## Your goal
Using the records below, give again exactly the lines from the line that contains "Given: Expand the collapsed Punch module" through the line that contains "Task: Click the fit-to-page", both ends included, and only those.

## Entries provided
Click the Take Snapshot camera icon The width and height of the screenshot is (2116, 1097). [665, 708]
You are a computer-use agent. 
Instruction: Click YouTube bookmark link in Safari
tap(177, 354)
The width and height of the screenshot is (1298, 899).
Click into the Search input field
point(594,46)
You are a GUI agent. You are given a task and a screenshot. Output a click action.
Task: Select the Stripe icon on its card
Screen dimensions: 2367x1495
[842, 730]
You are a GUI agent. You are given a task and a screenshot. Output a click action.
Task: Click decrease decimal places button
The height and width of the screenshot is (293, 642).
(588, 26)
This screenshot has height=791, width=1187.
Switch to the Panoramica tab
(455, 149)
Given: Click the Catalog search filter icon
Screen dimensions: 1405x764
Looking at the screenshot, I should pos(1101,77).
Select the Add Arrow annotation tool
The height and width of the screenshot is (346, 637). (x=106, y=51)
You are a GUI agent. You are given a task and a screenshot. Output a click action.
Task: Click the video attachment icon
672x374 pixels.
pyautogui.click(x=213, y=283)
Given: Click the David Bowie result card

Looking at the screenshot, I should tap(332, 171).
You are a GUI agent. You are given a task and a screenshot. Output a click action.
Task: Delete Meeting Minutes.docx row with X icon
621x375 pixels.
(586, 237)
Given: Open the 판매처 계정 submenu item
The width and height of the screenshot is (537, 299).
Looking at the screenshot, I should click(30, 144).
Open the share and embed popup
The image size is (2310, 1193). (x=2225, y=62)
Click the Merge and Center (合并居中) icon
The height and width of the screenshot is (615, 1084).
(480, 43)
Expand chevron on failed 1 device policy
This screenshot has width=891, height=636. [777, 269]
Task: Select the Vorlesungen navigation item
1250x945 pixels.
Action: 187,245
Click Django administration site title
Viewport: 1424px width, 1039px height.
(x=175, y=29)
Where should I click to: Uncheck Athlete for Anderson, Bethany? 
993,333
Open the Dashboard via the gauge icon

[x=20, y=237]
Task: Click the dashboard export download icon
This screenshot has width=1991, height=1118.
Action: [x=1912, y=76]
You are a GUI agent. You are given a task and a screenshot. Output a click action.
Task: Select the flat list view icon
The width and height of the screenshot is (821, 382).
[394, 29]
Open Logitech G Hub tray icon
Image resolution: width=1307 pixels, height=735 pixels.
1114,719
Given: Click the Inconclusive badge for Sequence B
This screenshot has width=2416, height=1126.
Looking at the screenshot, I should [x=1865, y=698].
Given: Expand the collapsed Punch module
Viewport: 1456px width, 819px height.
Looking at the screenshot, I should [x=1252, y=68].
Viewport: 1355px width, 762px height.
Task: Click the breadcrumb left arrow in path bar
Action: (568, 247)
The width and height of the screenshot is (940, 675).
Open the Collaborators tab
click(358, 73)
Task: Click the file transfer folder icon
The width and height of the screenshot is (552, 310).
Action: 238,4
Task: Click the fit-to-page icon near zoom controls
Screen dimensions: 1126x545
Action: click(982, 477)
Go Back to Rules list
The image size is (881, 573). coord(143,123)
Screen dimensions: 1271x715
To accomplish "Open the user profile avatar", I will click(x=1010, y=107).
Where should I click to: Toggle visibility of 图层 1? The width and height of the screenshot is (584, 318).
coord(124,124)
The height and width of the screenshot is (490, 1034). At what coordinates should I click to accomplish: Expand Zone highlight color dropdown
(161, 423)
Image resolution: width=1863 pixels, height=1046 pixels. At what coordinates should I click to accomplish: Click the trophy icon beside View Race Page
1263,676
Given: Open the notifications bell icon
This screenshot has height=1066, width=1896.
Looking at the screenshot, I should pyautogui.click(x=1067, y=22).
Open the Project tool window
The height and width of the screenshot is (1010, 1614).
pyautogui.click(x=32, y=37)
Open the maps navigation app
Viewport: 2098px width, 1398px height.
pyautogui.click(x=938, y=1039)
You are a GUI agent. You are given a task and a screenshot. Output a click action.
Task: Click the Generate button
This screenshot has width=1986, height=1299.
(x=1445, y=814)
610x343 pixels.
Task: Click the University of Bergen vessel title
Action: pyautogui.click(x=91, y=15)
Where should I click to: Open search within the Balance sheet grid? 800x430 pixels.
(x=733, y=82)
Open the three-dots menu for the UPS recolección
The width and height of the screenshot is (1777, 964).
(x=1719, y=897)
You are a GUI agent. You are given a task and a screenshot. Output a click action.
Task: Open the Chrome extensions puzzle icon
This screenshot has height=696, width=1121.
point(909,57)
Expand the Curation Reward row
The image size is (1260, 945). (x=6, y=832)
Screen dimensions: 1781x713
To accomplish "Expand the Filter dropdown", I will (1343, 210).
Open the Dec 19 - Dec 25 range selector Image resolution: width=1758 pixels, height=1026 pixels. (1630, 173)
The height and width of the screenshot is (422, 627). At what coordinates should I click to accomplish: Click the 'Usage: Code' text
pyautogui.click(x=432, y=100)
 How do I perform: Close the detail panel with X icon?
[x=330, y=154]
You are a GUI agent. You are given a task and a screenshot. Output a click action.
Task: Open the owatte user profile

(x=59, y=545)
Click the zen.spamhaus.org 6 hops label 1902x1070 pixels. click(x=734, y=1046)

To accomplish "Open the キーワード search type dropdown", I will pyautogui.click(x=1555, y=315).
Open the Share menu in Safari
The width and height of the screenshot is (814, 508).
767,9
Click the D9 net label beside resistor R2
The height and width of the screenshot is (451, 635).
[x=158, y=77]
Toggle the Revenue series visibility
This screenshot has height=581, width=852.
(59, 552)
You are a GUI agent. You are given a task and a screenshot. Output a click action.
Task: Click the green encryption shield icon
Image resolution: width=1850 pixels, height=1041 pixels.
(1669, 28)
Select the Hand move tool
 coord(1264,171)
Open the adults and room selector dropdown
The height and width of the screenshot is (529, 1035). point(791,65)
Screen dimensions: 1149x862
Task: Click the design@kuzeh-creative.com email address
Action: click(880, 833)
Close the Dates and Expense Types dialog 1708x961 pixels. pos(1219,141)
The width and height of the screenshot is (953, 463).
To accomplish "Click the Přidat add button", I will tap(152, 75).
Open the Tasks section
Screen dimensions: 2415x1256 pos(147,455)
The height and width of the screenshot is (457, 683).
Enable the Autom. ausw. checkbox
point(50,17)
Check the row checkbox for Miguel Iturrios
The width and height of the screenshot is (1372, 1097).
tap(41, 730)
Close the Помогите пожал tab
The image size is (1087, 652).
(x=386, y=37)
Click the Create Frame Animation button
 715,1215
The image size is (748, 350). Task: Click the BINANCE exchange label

## Problem solution
Given: Expand the collapsed Punch module
Viewport: 1456px width, 819px height.
Looking at the screenshot, I should [x=1252, y=68].
Viewport: 1355px width, 762px height.
Task: Click the breadcrumb left arrow in path bar
Action: (568, 247)
The width and height of the screenshot is (940, 675).
Open the Collaborators tab
click(358, 73)
Task: Click the file transfer folder icon
The width and height of the screenshot is (552, 310).
Action: 238,4
Task: Click the fit-to-page icon near zoom controls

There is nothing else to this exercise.